WHAT NEEDS TO BE DONE: Where does the word "entry" occur in the data below? Copy each line that holds it.

[Stored entries]
▬▬▬▬▬▬▬▬▬▬

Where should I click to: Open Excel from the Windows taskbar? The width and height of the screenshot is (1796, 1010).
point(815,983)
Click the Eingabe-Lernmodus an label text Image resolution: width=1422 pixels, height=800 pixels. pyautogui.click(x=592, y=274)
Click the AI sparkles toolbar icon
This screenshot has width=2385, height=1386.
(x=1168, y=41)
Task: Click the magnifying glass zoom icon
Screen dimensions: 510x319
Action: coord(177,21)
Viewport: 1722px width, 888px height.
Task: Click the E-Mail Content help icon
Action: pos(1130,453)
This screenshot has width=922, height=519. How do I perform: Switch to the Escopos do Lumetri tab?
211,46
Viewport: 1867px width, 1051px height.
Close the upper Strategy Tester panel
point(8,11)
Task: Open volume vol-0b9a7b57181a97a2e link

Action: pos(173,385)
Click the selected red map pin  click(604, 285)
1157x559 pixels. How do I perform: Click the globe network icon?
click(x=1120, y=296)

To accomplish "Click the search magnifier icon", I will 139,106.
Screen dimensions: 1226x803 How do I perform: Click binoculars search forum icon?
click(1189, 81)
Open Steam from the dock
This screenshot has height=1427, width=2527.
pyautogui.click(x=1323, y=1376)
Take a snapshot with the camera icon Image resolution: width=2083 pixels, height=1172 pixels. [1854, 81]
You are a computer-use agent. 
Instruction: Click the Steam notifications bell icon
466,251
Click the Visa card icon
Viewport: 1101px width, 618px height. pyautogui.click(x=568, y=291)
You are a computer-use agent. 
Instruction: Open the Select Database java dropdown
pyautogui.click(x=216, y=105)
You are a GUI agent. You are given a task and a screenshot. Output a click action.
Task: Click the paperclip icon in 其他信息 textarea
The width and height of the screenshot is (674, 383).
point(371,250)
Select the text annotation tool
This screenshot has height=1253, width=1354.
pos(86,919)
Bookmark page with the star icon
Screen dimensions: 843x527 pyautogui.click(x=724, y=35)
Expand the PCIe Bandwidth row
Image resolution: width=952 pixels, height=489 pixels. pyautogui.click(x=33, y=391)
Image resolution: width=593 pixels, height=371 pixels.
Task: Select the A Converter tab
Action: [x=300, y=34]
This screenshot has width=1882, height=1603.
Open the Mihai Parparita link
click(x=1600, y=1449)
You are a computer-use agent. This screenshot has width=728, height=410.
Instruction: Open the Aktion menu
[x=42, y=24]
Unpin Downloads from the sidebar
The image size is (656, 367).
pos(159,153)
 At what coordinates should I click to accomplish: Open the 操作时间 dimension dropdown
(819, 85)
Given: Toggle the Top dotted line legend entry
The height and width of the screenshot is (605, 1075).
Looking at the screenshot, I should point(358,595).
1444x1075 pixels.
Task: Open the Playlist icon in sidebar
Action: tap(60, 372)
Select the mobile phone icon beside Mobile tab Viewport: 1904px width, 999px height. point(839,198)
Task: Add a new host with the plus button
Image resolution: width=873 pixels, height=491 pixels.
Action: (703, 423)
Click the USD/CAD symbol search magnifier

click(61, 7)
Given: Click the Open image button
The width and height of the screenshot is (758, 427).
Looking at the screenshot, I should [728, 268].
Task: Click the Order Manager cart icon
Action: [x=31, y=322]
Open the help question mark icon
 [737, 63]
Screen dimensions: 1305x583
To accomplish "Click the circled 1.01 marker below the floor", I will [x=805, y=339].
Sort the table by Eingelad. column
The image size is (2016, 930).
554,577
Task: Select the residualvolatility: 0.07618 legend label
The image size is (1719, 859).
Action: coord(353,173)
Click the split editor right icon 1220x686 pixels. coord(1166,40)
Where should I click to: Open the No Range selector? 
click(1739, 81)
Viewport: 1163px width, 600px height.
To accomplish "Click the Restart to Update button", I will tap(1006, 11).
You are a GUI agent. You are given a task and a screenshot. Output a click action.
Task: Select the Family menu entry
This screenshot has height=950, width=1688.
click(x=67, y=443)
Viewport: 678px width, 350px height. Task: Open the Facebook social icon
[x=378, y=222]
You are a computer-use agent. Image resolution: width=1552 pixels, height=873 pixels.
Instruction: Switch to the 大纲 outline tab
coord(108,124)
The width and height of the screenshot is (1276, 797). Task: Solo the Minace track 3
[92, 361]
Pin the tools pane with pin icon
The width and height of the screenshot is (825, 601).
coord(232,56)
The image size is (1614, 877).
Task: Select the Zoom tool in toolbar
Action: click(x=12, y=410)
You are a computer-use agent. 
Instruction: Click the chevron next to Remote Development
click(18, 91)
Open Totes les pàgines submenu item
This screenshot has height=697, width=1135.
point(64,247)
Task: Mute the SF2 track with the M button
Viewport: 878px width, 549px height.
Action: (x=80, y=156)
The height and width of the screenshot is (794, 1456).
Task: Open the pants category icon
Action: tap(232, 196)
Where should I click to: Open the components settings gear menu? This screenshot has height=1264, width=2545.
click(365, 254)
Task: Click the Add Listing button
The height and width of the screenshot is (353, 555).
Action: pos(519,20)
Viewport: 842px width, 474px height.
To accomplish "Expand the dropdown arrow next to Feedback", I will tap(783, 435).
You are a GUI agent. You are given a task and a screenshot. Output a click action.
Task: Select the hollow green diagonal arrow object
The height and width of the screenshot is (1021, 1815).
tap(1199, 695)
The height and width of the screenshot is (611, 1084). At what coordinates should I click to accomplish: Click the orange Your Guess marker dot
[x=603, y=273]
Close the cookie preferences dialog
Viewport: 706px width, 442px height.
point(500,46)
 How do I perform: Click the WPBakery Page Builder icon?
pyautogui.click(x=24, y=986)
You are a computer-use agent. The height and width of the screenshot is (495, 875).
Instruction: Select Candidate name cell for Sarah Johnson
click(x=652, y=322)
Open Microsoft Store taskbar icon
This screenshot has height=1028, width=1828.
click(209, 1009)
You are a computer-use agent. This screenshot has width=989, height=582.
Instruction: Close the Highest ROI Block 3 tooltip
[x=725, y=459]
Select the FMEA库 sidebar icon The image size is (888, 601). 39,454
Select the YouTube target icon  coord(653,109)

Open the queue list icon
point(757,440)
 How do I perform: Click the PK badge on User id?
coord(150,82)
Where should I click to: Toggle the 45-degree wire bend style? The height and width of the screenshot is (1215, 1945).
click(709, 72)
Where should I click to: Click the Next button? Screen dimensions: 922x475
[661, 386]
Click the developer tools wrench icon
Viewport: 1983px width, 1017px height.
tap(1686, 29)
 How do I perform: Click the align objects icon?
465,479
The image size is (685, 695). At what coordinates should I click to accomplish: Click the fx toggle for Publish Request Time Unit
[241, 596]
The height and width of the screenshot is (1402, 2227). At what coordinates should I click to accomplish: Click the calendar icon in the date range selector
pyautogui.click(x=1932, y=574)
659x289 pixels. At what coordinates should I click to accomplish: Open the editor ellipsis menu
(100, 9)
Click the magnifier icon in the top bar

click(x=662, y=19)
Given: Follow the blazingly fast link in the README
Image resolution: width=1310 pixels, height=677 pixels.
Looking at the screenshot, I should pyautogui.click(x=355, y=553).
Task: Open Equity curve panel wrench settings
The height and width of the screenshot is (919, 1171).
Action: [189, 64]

▬▬▬▬▬▬▬▬▬▬

EXERCISE RESULT:
Given: Toggle the Top dotted line legend entry
Task: Select the Family menu entry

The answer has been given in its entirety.